In one example Joung showed, CRISPR is supposed to edit a gene called VEGFA (which stimulates production of blood vessels, including those used by cancerous tumors) on chromosome 6. But, studies show, this CRISPR can also hit genes on virtually every one of the other 22 human chromosomes. The same is true for CRISPRs aimed at other genes. Although each CRISPR has zero to a dozen or so “known” off-target sites (where “known” means predicted by those web-based algorithms), Joung said, there can be as many as 150 “novel” off-target sites, meaning scientists had no idea those errors were possible.
One reason for concern about off-target effects is that genome-editing might disable a tumor-suppressor gene or activate a cancer-causing one. It might also allow pieces of two different chromosomes to get together, a phenomenon called translocation, which is the cause of chronic myeloid leukemia, among other problems.
Many researchers, including those planning clinical trials, are using web-based algorithms to predict which regions of the genome might get accidentally CRISPR’d. They include the scientists whose proposal to use CRISPR in patients was the first to be approved by an NIH committee. When scientists assure regulators that they looked for off-target effects in CRISPR’d cells growing in lab dishes, what they usually mean is that they looked for CRISPR’ing of genes that the algorithms flagged.
As a result, off-target effects might be occurring but, because scientists are doing the equivalent of the drunk searching for their lost keys only under the lamppost, they’re not being found.
One little-appreciated feature of CRISPR’s DNA-cutting enzyme is that it doesn’t stop at one. Even if the enzyme cuts its intended target, the risk of off-target cutting remains. The enzyme “still has energy to bind with off-target sites,” Joung said, so “it can still cleave those sites.”
Scientists from some of the leading genome-editing companies said they are confident they will be able to minimize off-target CRISPR’ing, by picking “high-quality” guide RNAs, among other methods. While “bad” RNAs hit as many as 152 wrong targets, studies show, good ones hit only one, and the algorithms “capture most of” the potential off-target effects, said Dr. Bill Lundberg, chief scientific officer of CRISPR Therapeutics. Still, he conceded, “At the end of the day we’re taking a cell where we can’t predict a priori where the edit has happened.”
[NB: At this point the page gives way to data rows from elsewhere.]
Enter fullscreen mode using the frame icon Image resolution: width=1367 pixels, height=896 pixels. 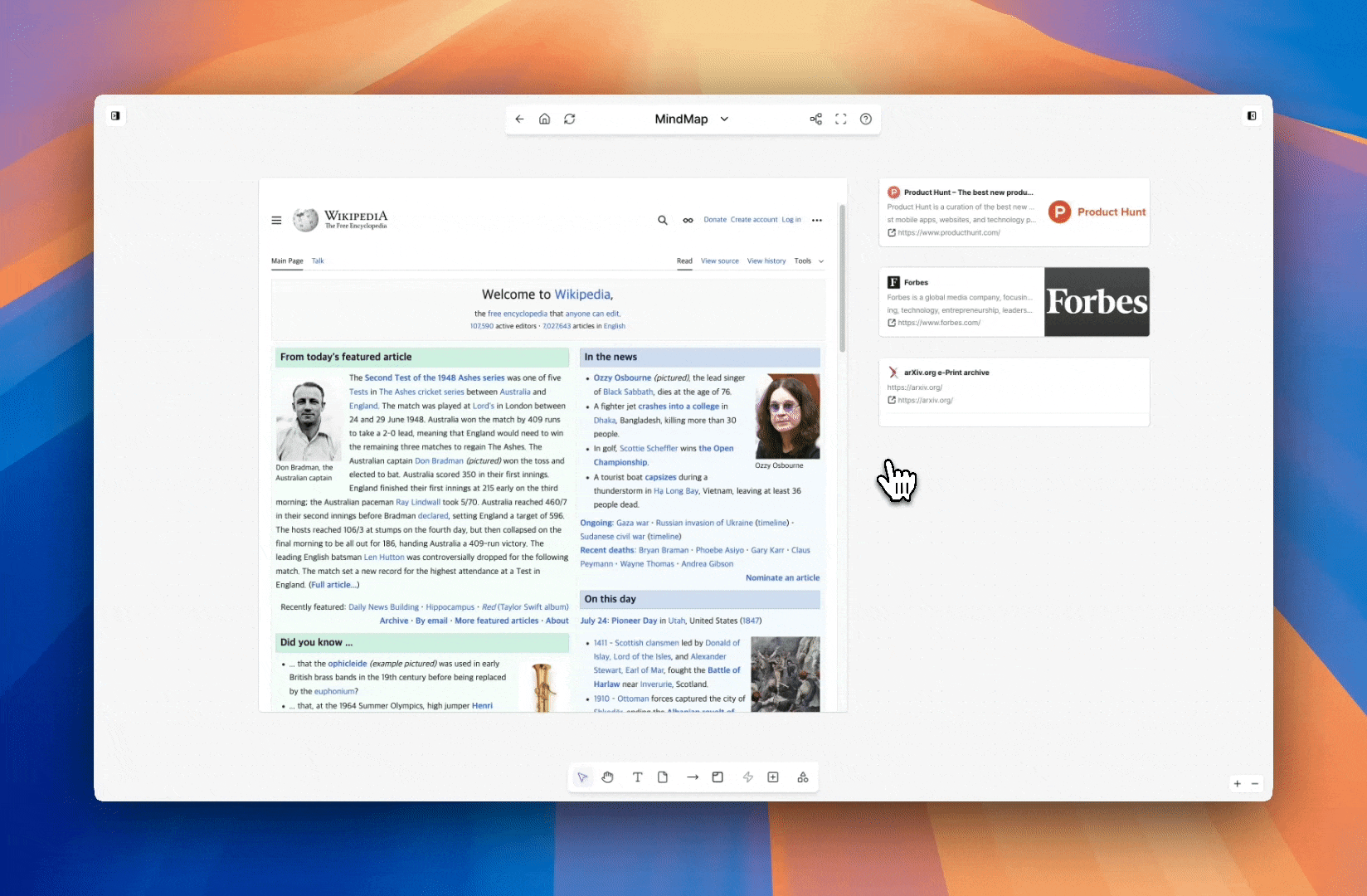840,119
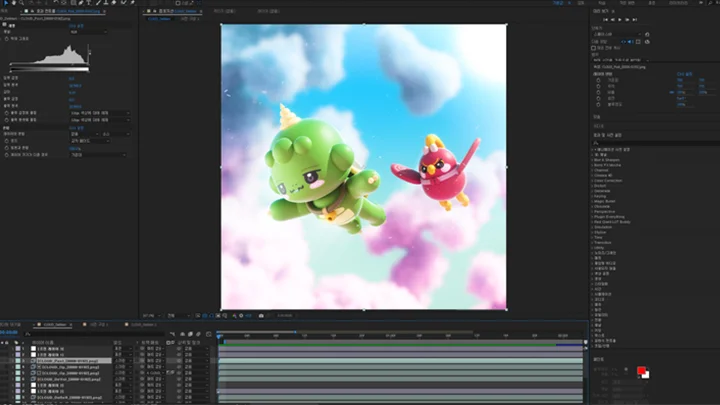Toggle visibility of the first timeline layer

point(4,347)
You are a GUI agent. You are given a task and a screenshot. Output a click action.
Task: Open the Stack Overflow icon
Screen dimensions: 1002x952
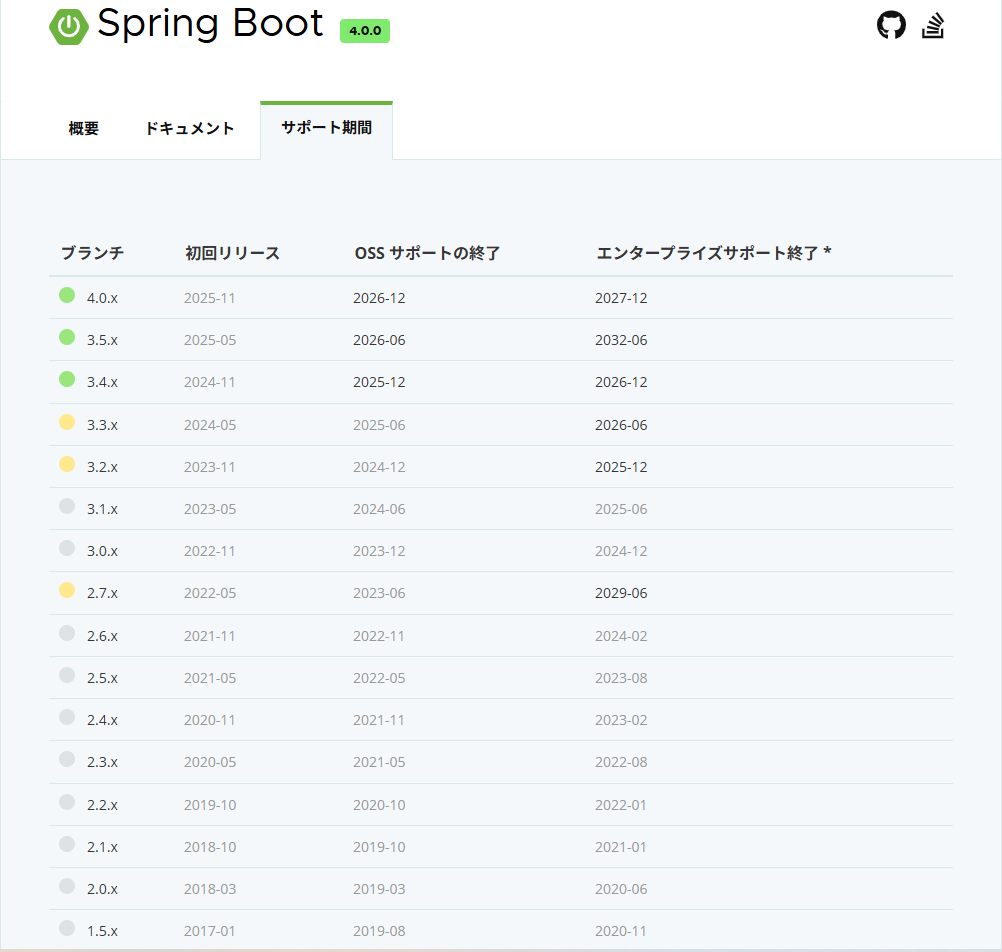tap(933, 26)
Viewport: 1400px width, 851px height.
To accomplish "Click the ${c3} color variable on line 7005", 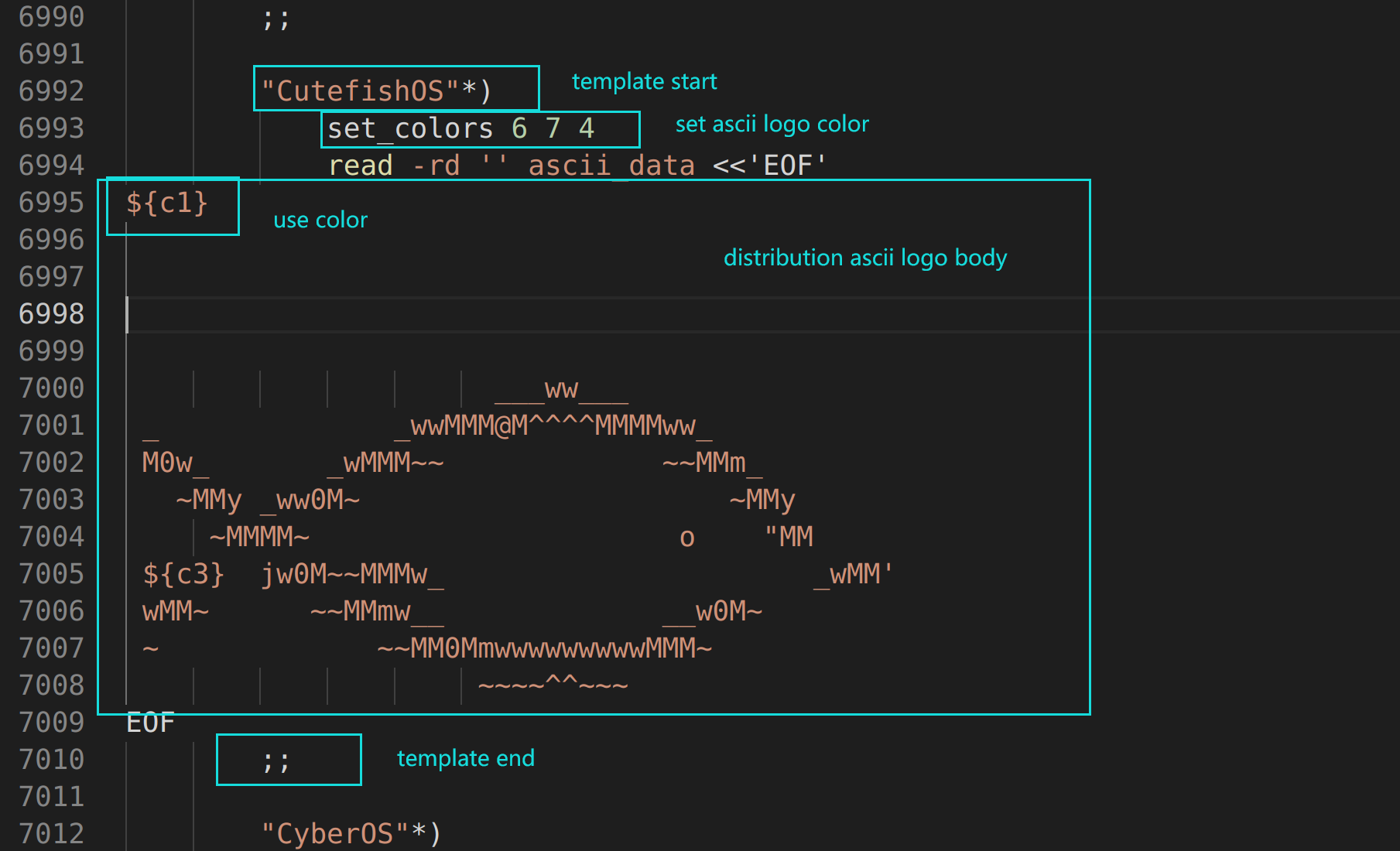I will pyautogui.click(x=183, y=574).
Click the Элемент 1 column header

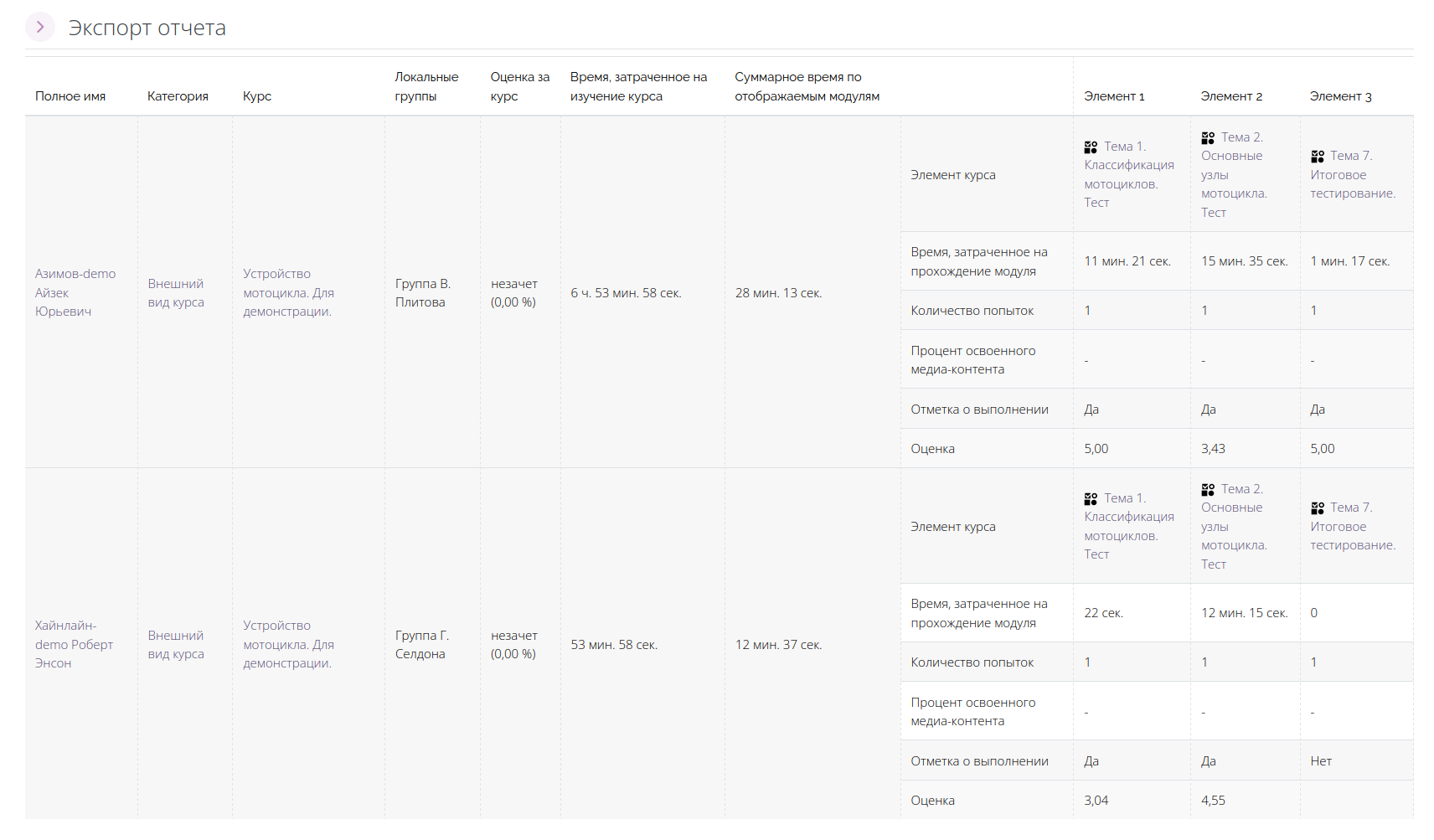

Scientists have recently recognized another reason to worry about off-target effects: No two people’s genomes are identical. Off-target-identifying methods, which are based on a composite or “reference” human genome, might indicate that there are no stretches of DNA that CRISPR can mistakenly snip. But because of random mutations and genetic variations, some patients might have additional “123 Main Street”s, attracting CRISPR and its DNA-cutting enzyme where they’re not supposed to go.
“There are a significant percent of sites, more than I would have thought,” where that might happen, said Joung, “and it varies by ethnic group.”
Said Andrew May, chief scientific officer of Caribou: “There is going to have to be some consideration of that” as genome-editors try to bring CRISPR to patients.